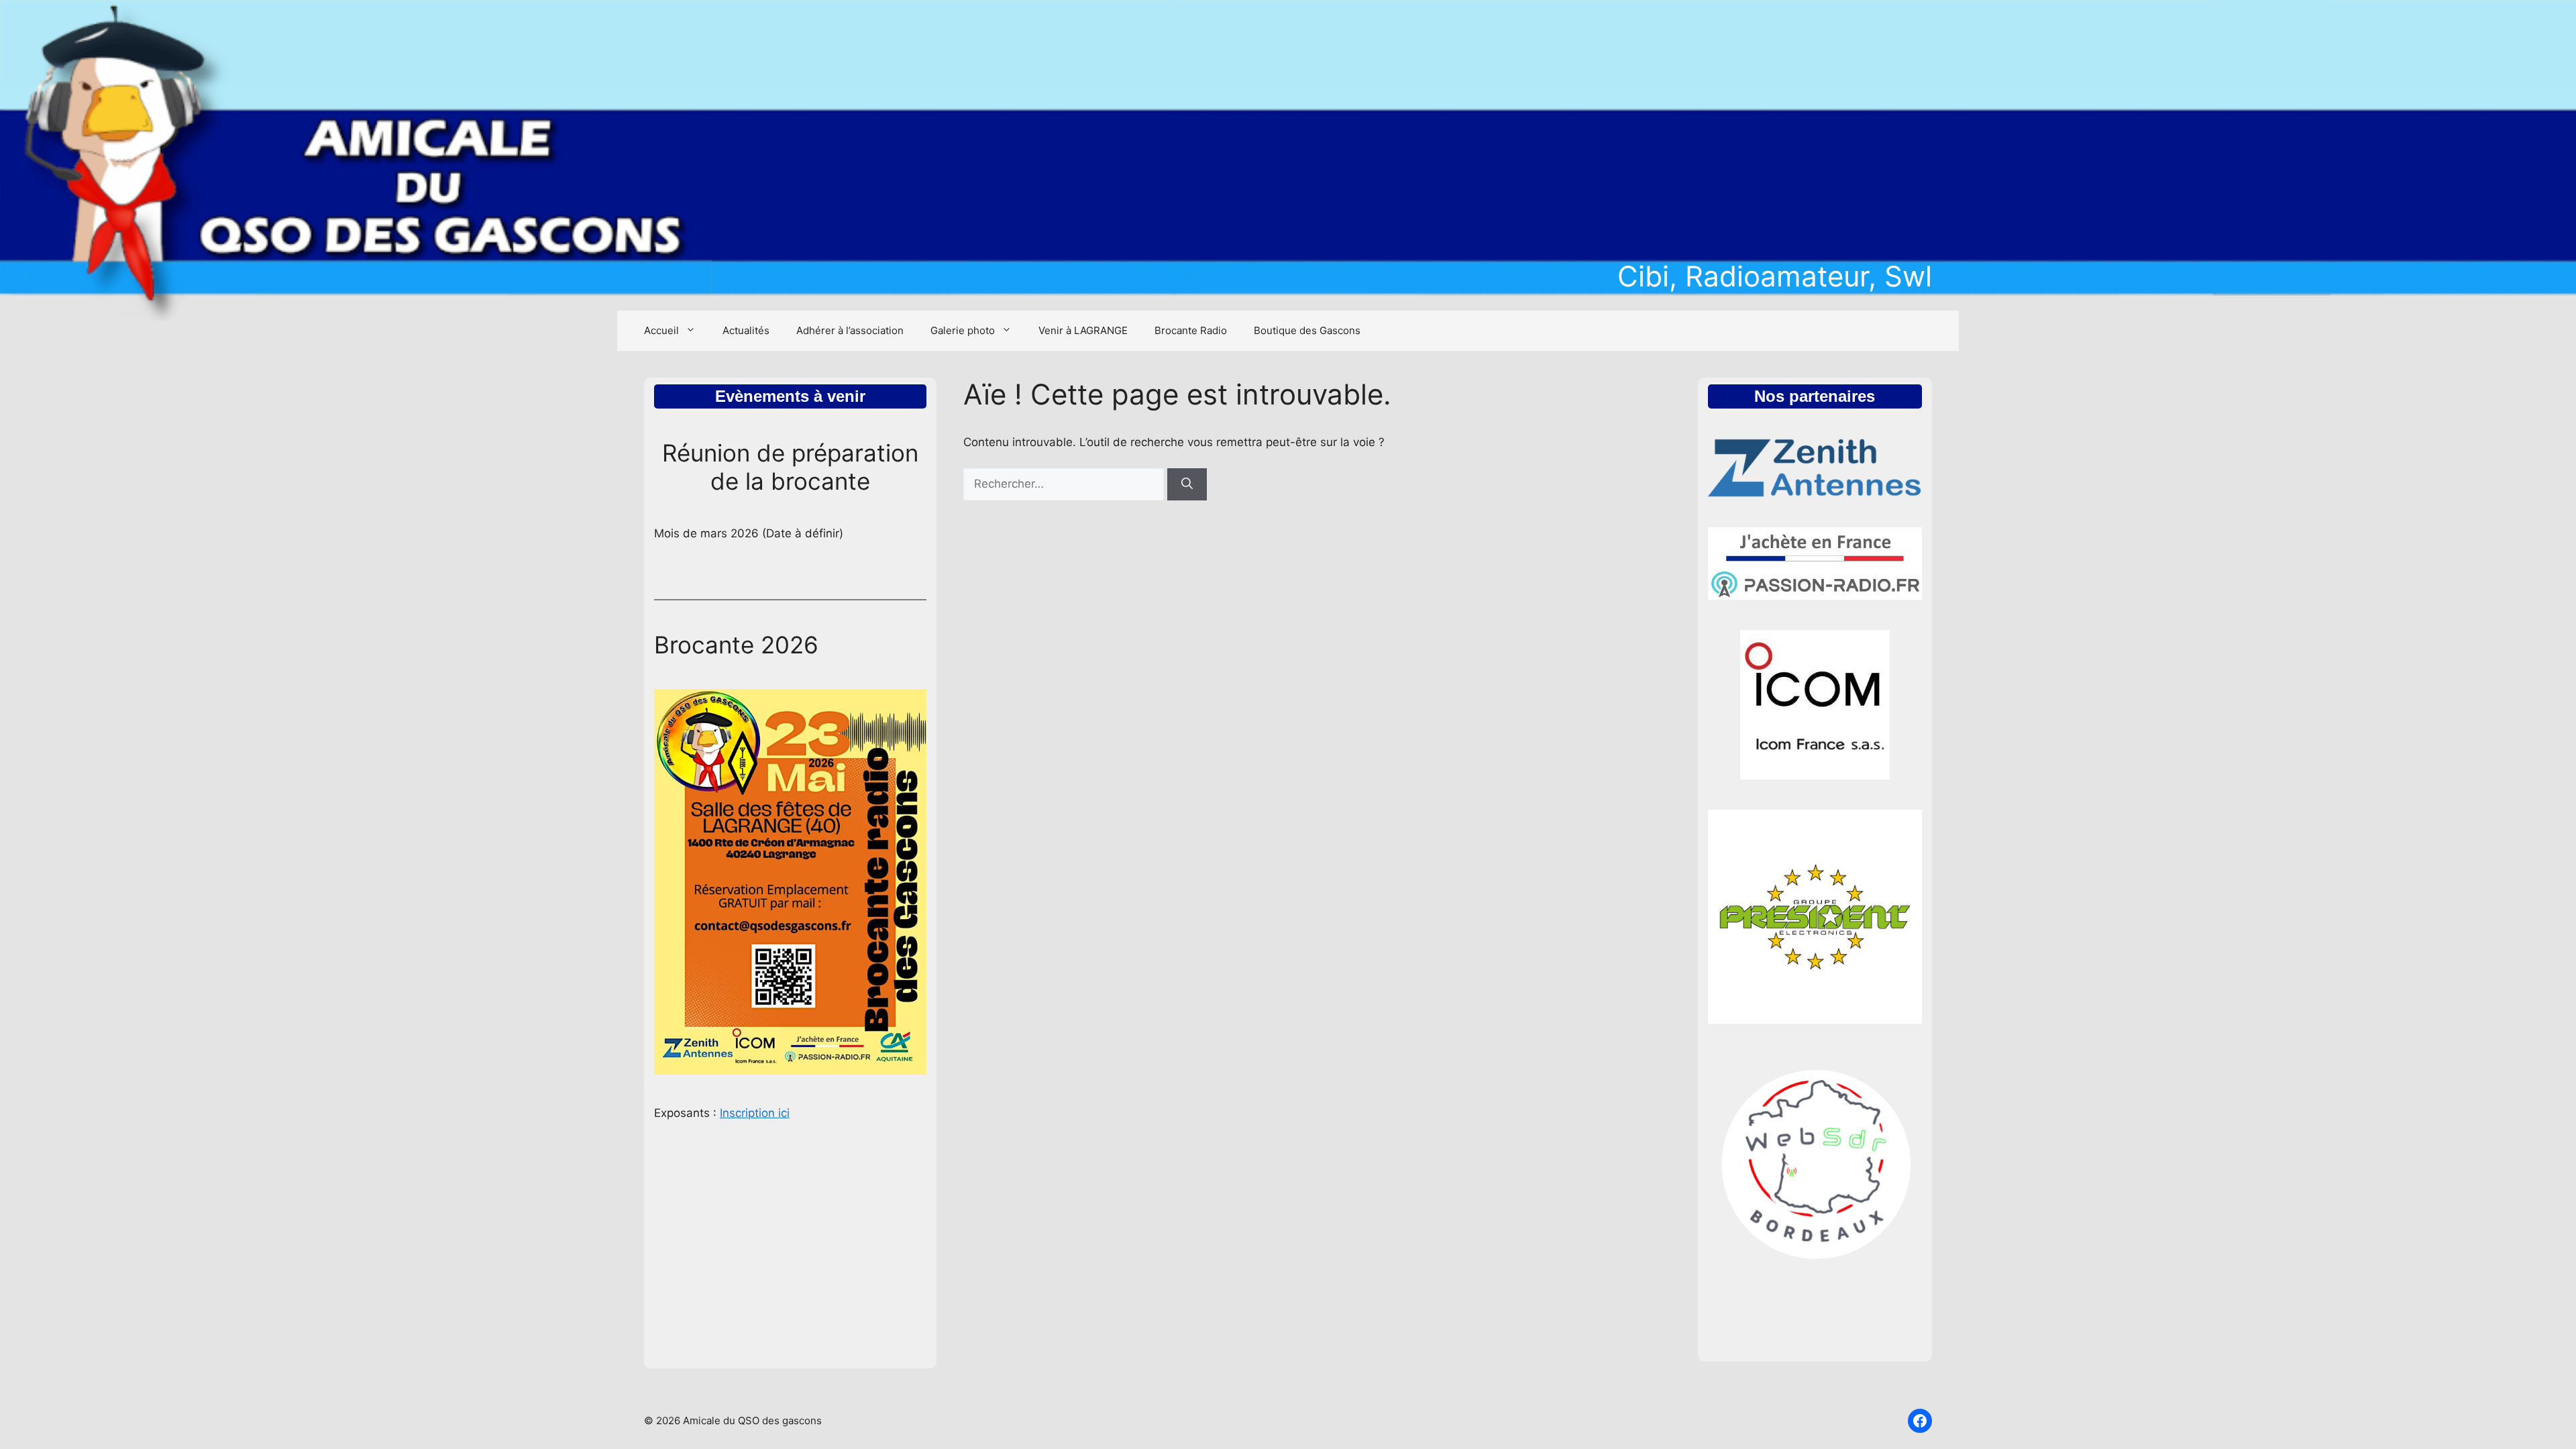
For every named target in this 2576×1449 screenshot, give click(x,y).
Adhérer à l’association (850, 330)
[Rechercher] (1187, 484)
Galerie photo (962, 330)
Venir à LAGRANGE (1083, 330)
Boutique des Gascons (1307, 330)
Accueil (661, 330)
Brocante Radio (1191, 330)
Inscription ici (755, 1113)
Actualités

■ ■ ■

Your assignment: Reproduce, exactly and with both ends included, every line from the one that contains "Accueil (661, 330)" to the end of the listing above.

Answer box:
Accueil (661, 330)
Brocante Radio (1191, 330)
Inscription ici (755, 1113)
Actualités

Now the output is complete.